Com o cenho franzido, tenho quase certeza de que seja a mulher que está presa neste momento na minha suíte. O que vejo parece absurdo demais para que eu entenda o que realmente está acontecendo. Ao menos ela não precisa mais se explicar sobre o que estava fazendo aqui, mas me intriga sua ousadia em lidar com pessoas tão perigosas.

"O rosto da jovem aparece sempre voltado para baixo, como se ela soubesse exatamente onde estava cada uma das câmeras. Os cabelos loiros, jogados sobre o rosto, dificultam a visibilidade de sua fisionomia. O único detalhe que se sabe com certeza é que ela atraiu cada vítima apenas com a beleza."

Imagino que meu semblante demonstre total perplexidade com o que acabo de ver. Esfrego o rosto com as duas mãos e me afasto. Abandono metade do café e sigo em direção aos elevadores.

Já passei por tanta coisa, mas acho que nunca vi algo remotamente parecido com isso antes. No entanto, ela não deixa de ser uma ladra, já que subtraiu muito dinheiro daqueles homens. Embora a imagem não tenha sido conclusiva, sei que é ela.

Volto para a minha suíte e, lentamente, caminho até o quarto principal, onde ela está. No instante em que entro, sinto que pisei em algo. Olho para o chão e me deparo com uma peruca preta. Surpreendido com o que vejo, abaixo-me e a alcanço no chão.

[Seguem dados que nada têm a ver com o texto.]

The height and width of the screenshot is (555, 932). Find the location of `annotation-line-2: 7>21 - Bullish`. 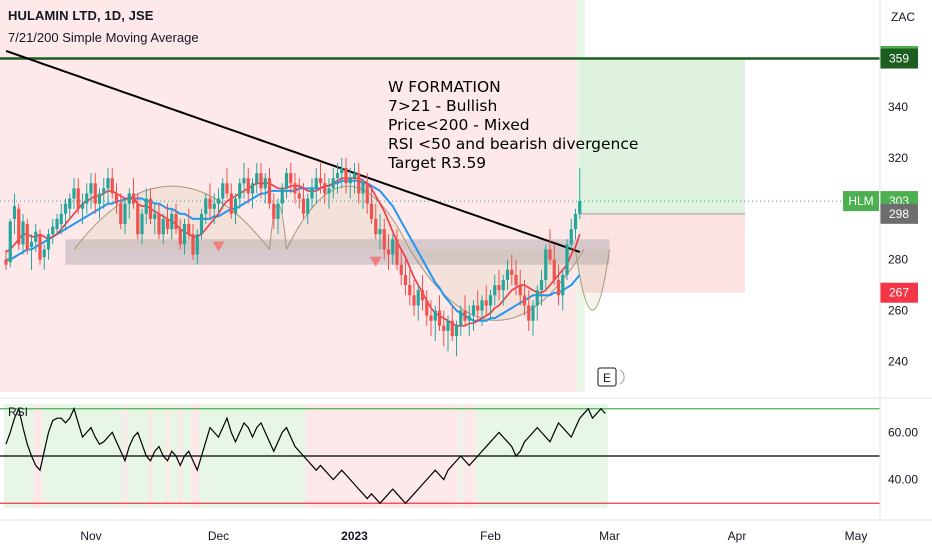

annotation-line-2: 7>21 - Bullish is located at coordinates (443, 106).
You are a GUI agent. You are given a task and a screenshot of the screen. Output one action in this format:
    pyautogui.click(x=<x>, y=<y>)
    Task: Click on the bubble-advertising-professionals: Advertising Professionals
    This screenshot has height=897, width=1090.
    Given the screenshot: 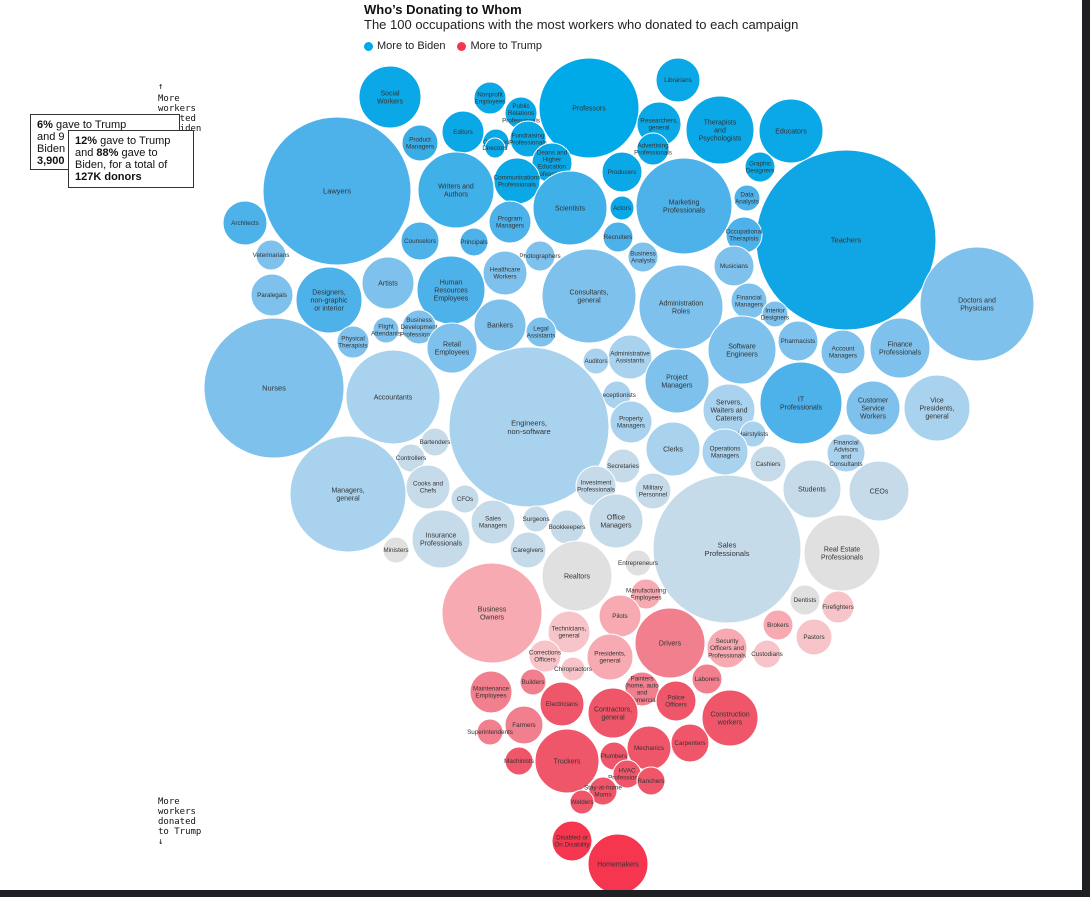 What is the action you would take?
    pyautogui.click(x=653, y=149)
    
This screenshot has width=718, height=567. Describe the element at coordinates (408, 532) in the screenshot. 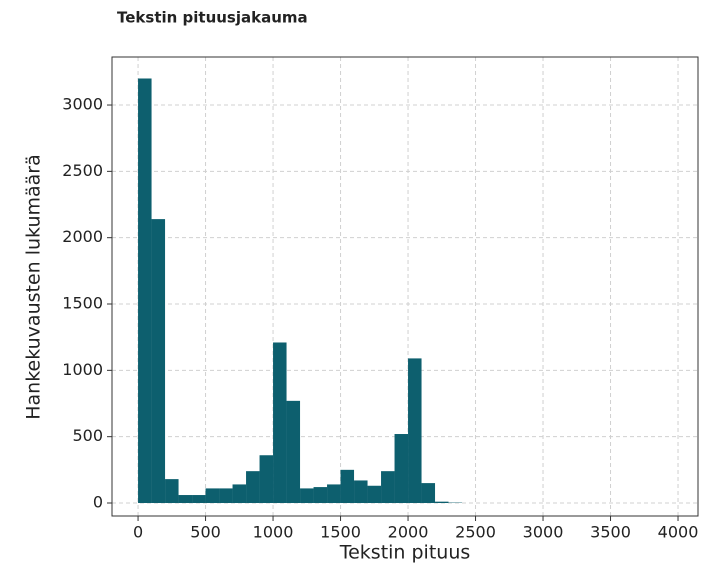

I see `x-tick-label: 2000` at that location.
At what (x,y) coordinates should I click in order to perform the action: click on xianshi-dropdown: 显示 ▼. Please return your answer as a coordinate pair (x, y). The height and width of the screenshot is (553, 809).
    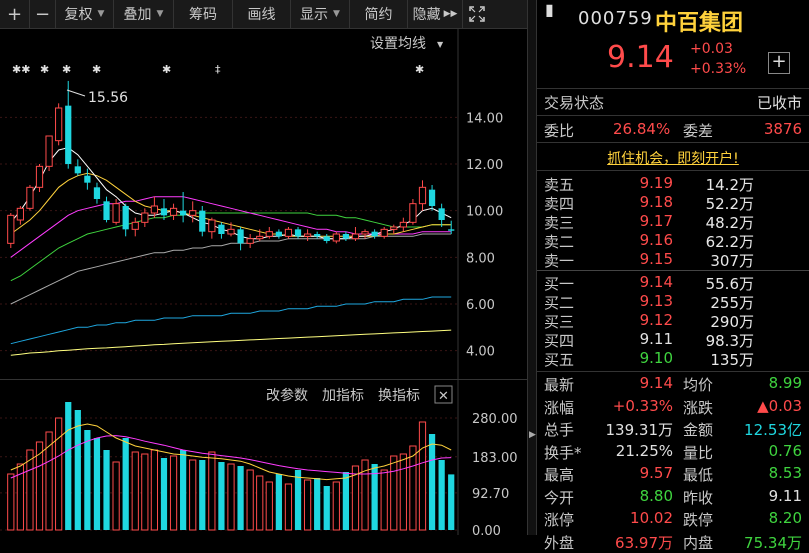
    Looking at the image, I should click on (320, 14).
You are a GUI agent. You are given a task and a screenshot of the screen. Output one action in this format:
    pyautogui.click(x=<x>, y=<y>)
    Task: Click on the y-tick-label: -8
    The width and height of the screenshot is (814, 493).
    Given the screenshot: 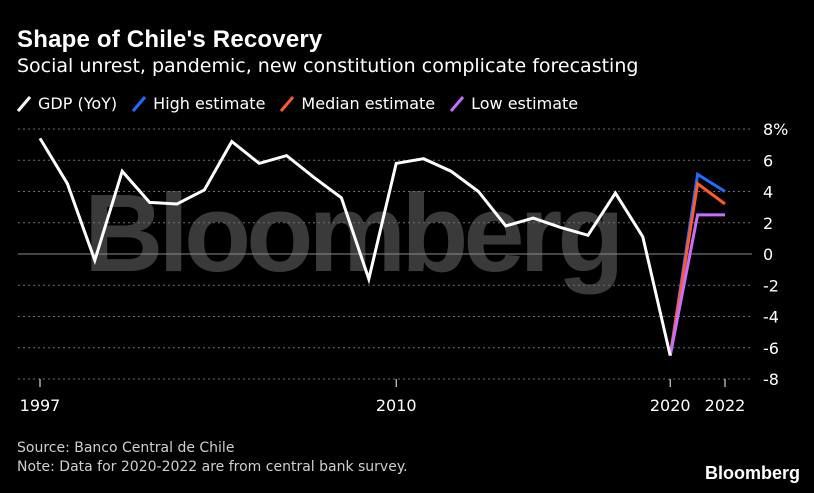 What is the action you would take?
    pyautogui.click(x=771, y=380)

Com os cabelos sedosos nas mãos eu me apresso até a mulher que dorme sobre minha cama. Quando meus olhos caem sobre ela, eu paro de respirar. Estou diante de uma mulher ruiva, de cabelos longos e ondulados. Se a achava linda antes, agora a impressão que tenho é de que estou diante de uma pintura feita à mão. A aparência perigosa que ela possuía quando usava a peruca escura, deu lugar a uma mulher aparentemente frágil.

A garota se movimenta na cama com as mãos juntas e amarradas. Analiso seu corpo e noto que, ao redor dos tornozelos, há fortes marcas. Um sentimento estranho me consome neste momento. Sinto uma sensação estranha, como se estivesse arrependido por tê-la prendido até machucar sua pele.